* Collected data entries

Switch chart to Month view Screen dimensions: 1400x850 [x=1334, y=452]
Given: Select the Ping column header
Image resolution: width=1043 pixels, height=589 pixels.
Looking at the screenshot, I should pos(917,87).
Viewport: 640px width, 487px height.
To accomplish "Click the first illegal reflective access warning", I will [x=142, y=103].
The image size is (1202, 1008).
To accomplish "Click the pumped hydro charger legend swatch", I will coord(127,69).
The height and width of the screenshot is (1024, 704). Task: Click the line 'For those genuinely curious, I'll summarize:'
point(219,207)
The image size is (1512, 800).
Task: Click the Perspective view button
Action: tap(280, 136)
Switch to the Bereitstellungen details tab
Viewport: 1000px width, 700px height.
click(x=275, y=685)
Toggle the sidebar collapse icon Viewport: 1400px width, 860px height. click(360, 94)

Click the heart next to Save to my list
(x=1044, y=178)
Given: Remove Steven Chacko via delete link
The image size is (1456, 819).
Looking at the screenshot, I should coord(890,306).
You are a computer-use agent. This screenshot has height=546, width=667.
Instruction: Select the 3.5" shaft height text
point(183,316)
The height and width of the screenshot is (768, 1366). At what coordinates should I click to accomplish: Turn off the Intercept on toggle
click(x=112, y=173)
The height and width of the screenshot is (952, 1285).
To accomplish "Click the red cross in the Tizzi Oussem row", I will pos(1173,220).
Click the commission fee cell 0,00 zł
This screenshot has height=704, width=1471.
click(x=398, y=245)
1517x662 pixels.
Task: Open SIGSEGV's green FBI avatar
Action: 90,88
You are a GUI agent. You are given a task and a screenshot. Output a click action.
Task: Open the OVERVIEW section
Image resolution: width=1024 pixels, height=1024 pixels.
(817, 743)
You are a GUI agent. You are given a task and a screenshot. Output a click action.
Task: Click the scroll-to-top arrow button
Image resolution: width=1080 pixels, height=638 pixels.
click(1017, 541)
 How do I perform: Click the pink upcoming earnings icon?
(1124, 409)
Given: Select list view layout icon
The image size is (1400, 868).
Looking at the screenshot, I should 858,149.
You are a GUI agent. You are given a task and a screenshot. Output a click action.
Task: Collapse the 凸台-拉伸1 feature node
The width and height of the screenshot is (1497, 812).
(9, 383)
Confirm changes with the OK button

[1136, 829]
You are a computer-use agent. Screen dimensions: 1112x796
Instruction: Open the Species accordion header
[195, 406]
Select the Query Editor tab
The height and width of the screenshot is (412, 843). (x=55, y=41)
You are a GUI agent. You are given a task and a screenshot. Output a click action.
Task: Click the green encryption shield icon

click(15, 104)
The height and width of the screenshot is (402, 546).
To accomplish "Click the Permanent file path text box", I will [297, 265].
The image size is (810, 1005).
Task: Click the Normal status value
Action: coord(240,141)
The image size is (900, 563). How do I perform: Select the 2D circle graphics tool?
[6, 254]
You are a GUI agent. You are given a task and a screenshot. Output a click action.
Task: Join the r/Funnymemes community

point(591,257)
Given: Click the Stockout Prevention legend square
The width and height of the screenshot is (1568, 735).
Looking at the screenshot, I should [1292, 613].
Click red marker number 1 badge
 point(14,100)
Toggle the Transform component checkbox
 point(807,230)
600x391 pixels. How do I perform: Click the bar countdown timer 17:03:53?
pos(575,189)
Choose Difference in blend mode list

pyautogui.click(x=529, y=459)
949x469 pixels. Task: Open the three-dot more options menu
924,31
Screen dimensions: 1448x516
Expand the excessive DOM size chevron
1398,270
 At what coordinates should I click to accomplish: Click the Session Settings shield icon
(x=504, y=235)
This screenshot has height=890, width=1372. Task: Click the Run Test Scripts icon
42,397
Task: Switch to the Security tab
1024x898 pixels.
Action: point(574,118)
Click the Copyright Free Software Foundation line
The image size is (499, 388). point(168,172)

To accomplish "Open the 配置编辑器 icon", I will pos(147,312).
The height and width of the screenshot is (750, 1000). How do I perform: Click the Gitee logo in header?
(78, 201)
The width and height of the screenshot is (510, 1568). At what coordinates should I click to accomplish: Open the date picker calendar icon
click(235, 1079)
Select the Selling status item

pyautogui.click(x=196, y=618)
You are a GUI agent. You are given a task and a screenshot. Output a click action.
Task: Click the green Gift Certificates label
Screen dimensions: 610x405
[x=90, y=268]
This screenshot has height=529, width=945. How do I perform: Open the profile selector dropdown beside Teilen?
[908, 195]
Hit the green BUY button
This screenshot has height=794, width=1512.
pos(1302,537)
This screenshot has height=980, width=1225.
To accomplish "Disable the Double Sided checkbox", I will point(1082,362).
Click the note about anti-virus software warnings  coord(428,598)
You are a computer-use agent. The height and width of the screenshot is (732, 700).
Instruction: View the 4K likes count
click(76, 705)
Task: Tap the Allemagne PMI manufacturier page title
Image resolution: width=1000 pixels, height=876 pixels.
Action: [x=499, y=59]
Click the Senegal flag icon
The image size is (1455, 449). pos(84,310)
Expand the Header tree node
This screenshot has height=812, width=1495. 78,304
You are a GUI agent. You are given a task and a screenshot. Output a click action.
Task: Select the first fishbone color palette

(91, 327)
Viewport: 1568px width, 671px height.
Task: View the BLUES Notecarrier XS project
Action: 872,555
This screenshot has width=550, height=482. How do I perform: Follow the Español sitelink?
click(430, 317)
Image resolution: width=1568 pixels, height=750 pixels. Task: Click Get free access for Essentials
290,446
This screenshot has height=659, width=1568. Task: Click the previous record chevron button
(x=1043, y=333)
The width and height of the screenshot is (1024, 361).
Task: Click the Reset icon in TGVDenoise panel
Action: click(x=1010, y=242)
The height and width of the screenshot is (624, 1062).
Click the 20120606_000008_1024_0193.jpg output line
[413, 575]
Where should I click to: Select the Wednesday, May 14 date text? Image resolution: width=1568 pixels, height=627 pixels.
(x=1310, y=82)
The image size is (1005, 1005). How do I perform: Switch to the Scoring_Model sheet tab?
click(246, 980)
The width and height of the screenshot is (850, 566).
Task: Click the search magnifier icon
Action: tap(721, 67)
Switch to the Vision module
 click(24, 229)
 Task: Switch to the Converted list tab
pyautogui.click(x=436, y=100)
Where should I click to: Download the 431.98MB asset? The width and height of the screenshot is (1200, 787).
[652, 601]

* WORK ORDER
Reproduce the records above line by line, without any change, up to and including the line that holds "Given: Remove Steven Chacko via delete link".

* OUTPUT
Switch chart to Month view Screen dimensions: 1400x850 [x=1334, y=452]
Given: Select the Ping column header
Image resolution: width=1043 pixels, height=589 pixels.
Looking at the screenshot, I should pos(917,87).
Viewport: 640px width, 487px height.
To accomplish "Click the first illegal reflective access warning", I will [x=142, y=103].
The image size is (1202, 1008).
To accomplish "Click the pumped hydro charger legend swatch", I will coord(127,69).
The height and width of the screenshot is (1024, 704). Task: Click the line 'For those genuinely curious, I'll summarize:'
point(219,207)
The image size is (1512, 800).
Task: Click the Perspective view button
Action: tap(280, 136)
Switch to the Bereitstellungen details tab
Viewport: 1000px width, 700px height.
click(x=275, y=685)
Toggle the sidebar collapse icon Viewport: 1400px width, 860px height. click(360, 94)

Click the heart next to Save to my list
(x=1044, y=178)
Given: Remove Steven Chacko via delete link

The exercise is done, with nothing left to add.